(Saved entries)
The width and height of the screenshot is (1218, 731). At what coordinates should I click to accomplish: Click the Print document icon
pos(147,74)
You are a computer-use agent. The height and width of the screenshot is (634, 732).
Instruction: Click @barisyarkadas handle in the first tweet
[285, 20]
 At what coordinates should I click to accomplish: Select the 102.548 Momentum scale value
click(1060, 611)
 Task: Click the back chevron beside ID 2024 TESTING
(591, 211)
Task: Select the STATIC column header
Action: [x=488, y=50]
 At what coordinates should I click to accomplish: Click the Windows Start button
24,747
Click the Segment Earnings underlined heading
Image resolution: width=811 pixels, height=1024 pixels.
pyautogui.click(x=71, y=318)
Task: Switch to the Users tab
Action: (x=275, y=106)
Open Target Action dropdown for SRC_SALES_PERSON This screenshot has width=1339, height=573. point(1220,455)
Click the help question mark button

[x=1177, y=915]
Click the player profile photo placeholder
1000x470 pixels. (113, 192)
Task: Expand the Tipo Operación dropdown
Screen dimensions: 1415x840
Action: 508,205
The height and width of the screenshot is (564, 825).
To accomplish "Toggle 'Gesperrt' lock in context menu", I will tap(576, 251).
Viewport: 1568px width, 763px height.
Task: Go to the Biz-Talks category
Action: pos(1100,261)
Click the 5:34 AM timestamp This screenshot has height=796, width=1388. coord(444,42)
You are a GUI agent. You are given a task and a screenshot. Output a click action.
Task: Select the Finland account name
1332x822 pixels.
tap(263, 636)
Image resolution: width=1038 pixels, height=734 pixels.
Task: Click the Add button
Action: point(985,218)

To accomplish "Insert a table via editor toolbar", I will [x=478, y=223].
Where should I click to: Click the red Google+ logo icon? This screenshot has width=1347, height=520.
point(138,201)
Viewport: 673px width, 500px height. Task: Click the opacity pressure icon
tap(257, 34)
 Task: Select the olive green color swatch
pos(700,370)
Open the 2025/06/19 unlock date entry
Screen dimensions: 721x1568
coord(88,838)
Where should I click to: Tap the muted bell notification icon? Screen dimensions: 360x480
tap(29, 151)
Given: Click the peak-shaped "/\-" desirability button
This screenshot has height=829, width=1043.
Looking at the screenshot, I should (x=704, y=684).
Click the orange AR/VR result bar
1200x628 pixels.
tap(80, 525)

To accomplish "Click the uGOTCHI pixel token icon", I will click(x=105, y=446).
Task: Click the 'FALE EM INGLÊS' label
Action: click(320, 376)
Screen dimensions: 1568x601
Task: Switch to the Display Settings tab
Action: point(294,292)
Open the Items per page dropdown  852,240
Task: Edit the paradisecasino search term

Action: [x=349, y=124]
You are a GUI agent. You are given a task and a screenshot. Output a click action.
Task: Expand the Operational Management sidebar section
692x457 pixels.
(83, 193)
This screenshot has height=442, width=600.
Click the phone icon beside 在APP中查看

_Try it_
Retrieve all lines from the data that contain the string "Expand".

_Written answer_
Task: Expand the Tipo Operación dropdown
Task: Expand the Operational Management sidebar section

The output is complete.